━━ INPUT FOR THIS TASK
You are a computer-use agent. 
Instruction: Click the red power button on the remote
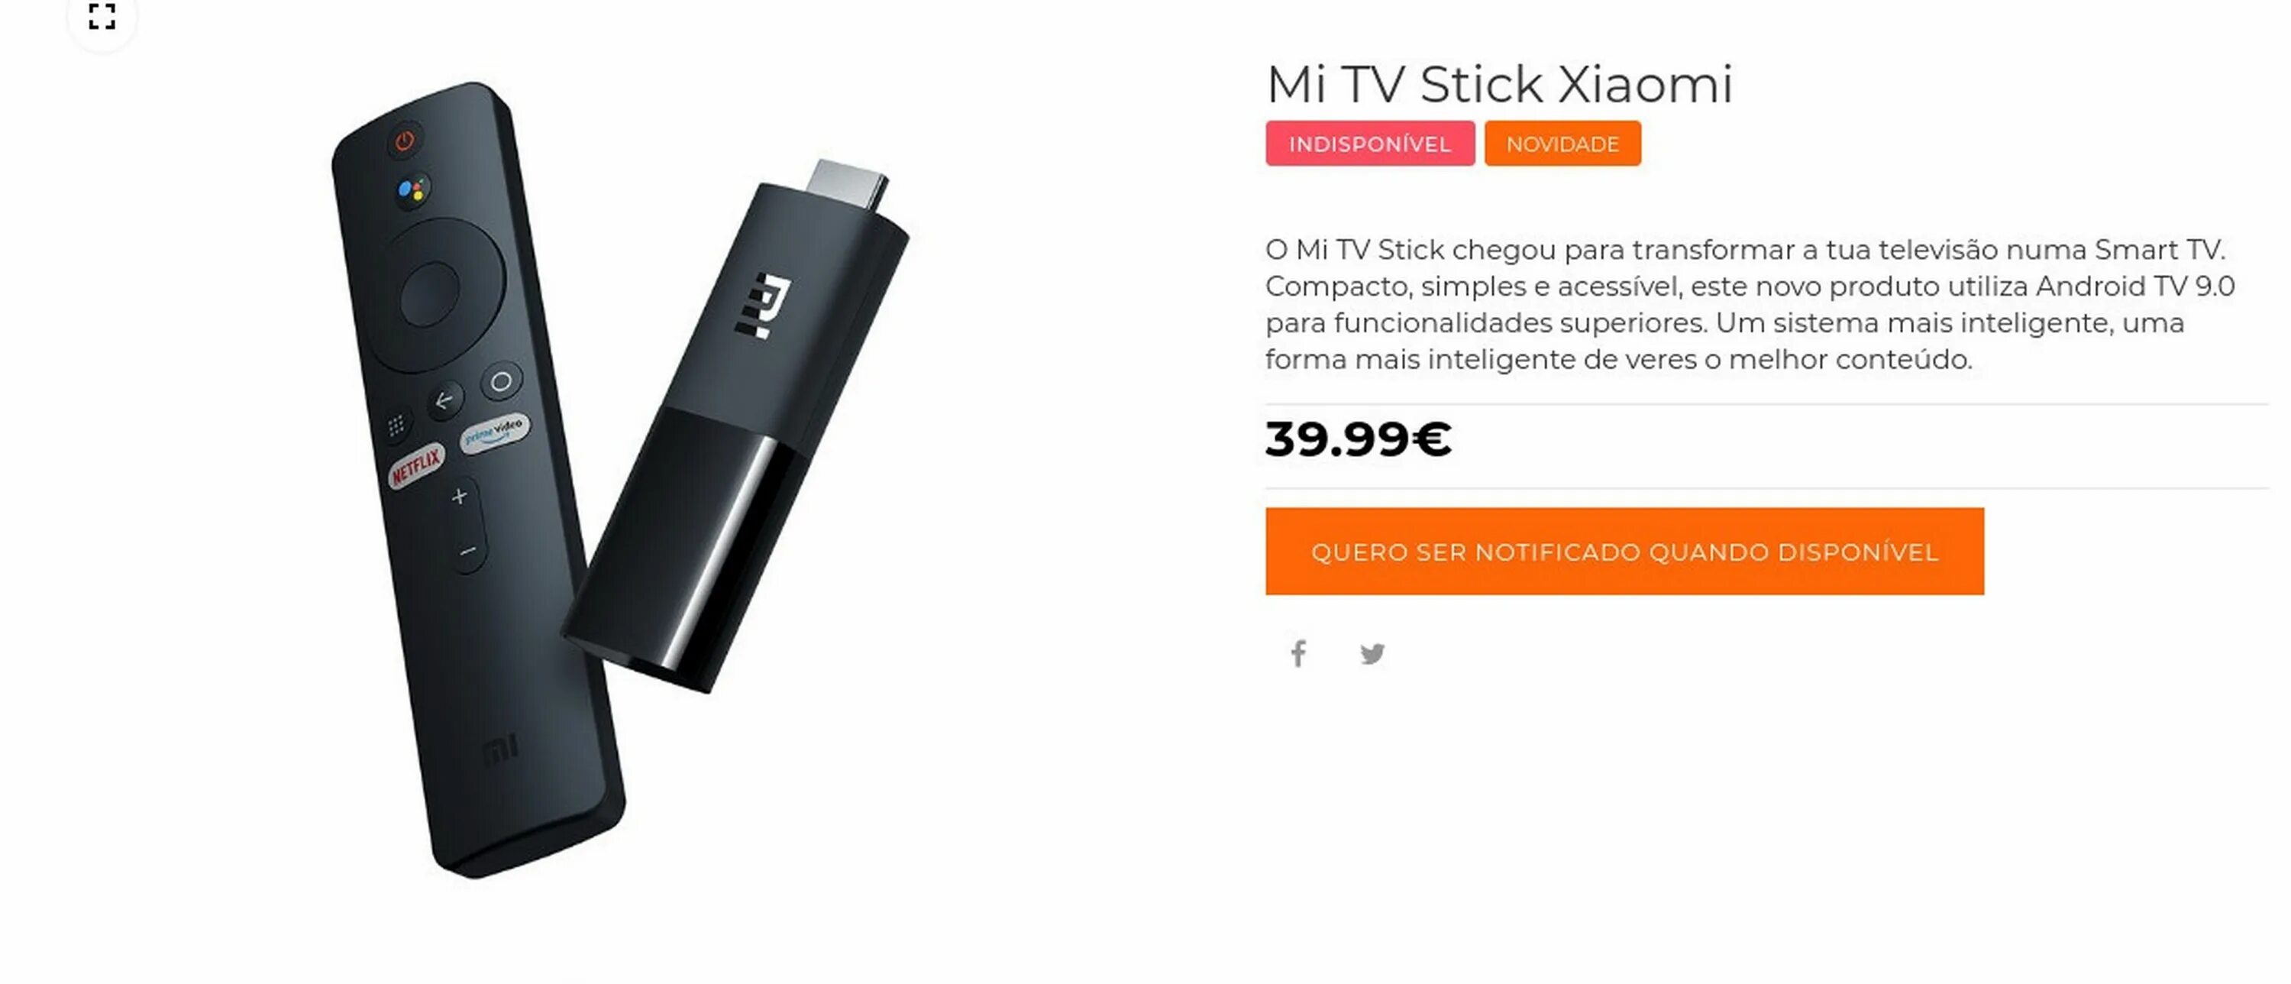click(405, 141)
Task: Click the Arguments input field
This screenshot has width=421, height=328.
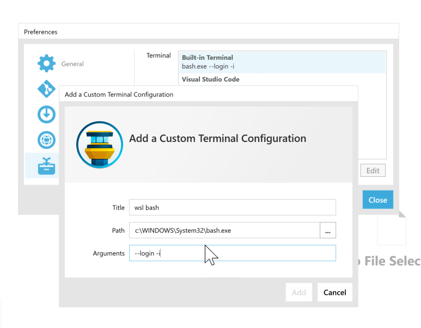Action: point(232,253)
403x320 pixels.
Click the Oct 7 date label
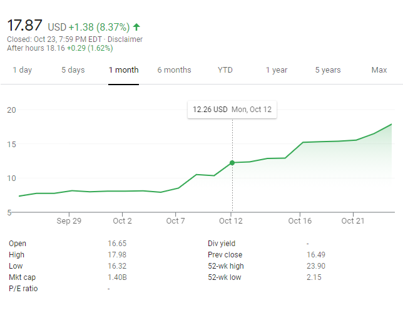point(175,220)
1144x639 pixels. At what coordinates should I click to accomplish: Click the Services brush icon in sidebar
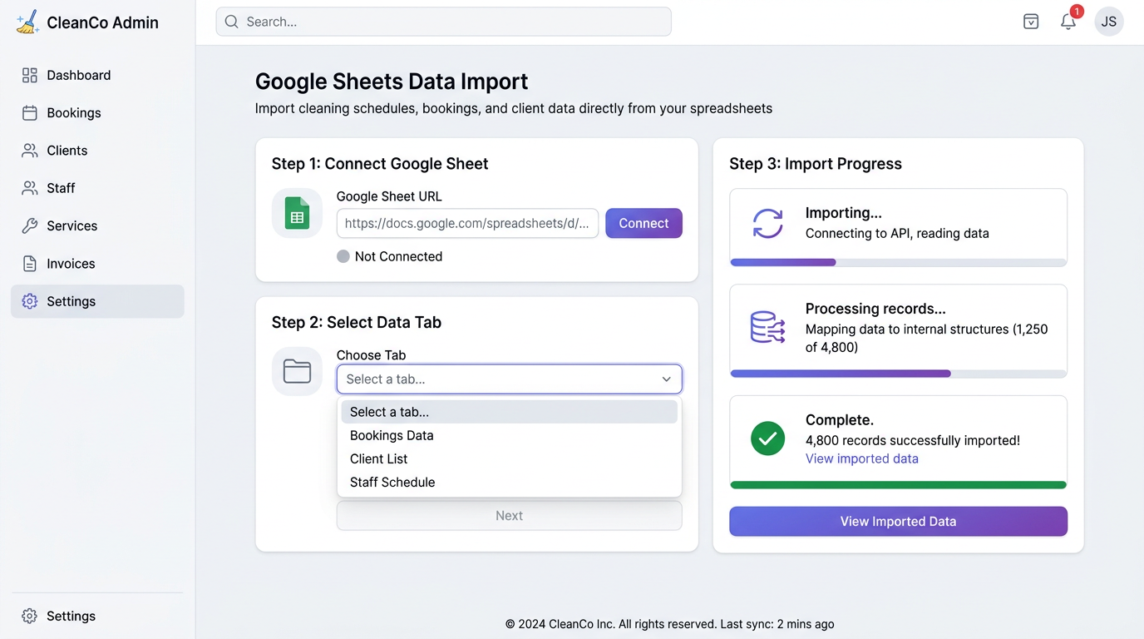click(30, 225)
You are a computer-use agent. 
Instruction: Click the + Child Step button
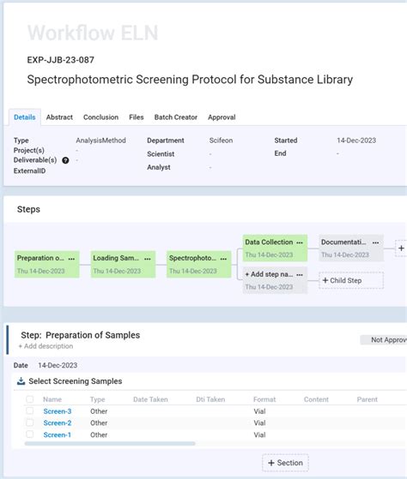(351, 280)
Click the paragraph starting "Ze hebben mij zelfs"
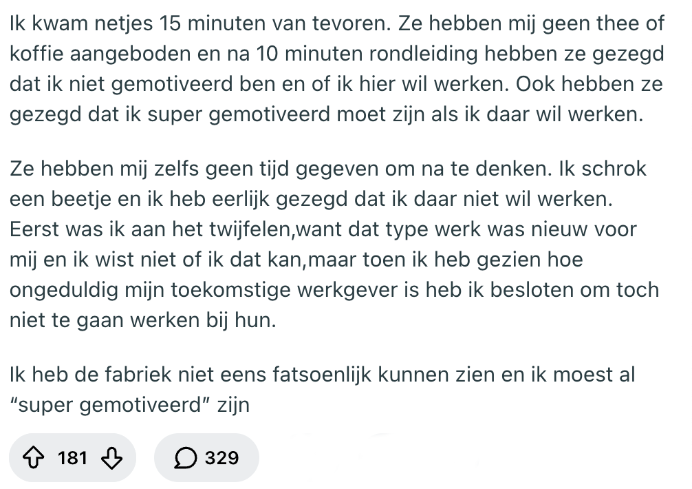This screenshot has width=692, height=489. [x=334, y=245]
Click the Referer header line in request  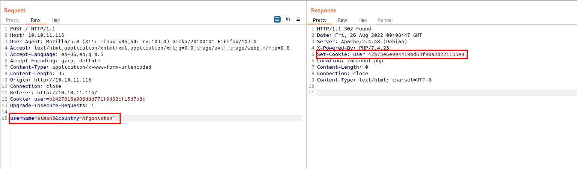point(53,93)
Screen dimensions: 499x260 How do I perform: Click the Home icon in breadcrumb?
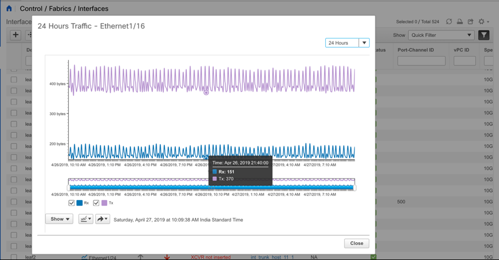click(x=9, y=8)
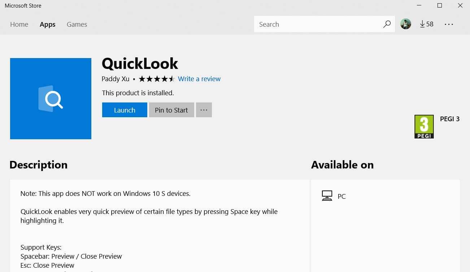Open the Write a review link
This screenshot has height=272, width=470.
199,79
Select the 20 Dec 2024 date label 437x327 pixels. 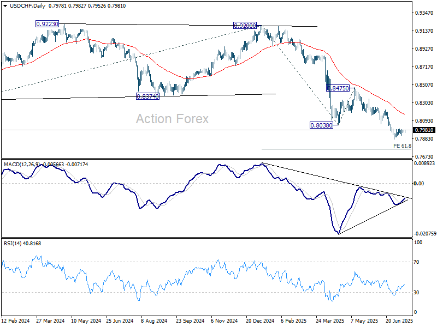tap(261, 322)
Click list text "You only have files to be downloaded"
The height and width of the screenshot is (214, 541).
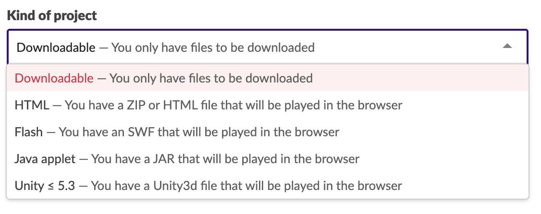(211, 78)
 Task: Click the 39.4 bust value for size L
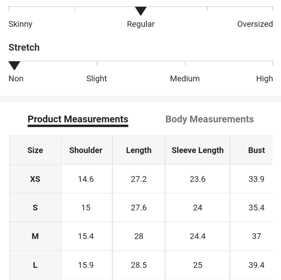coord(257,265)
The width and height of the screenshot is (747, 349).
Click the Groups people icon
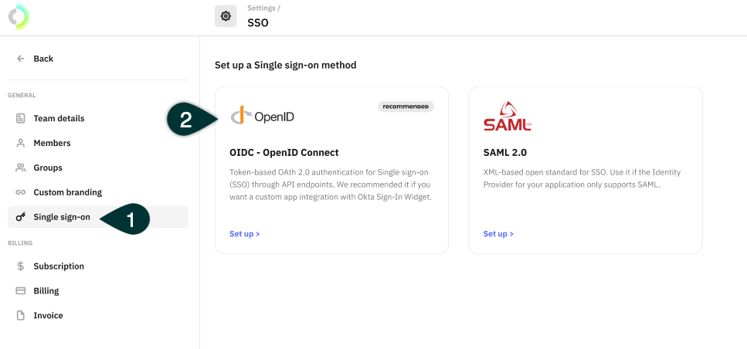click(21, 168)
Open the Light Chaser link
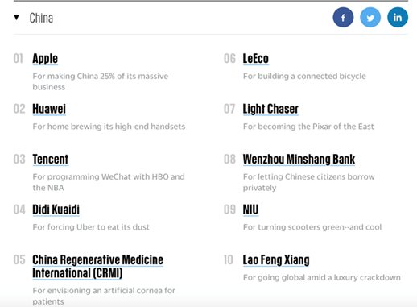417x307 pixels. [270, 109]
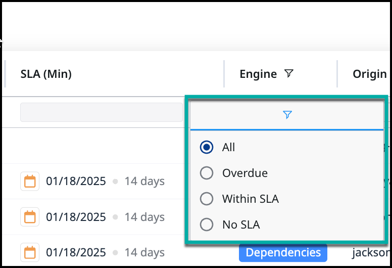This screenshot has width=392, height=268.
Task: Click the jackson origin cell text
Action: pyautogui.click(x=373, y=252)
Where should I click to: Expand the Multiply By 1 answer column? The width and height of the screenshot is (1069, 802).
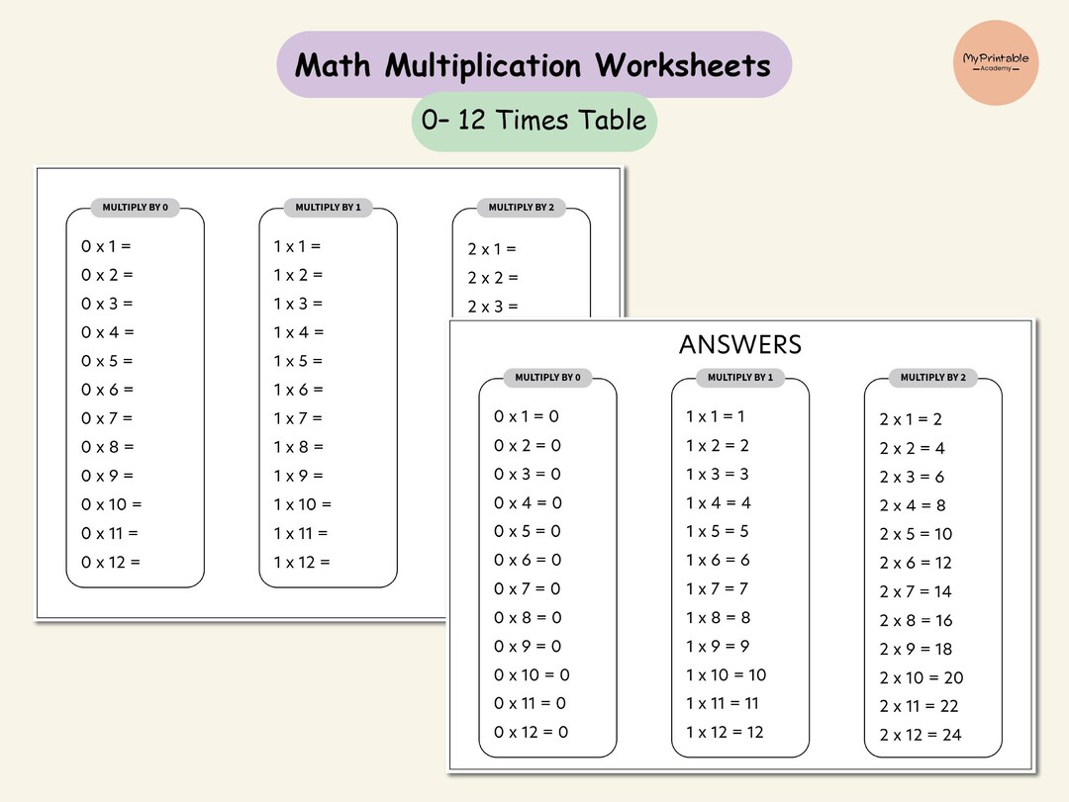pos(739,574)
━━━━
INSTRUCTIONS TO FOLLOW.
Each line from the one with "Open the Light Chaser link" to the final line of the data above is to be printed exactly; no picture should appear in the copy.

ANSWER TO THIS EXERCISE.
Open the Light Chaser link
417x307 pixels. [270, 109]
This screenshot has width=392, height=268.
Task: Click the jackson origin cell text
Action: pyautogui.click(x=373, y=252)
Where should I click to: Expand the Multiply By 1 answer column? The width and height of the screenshot is (1069, 802).
pos(739,574)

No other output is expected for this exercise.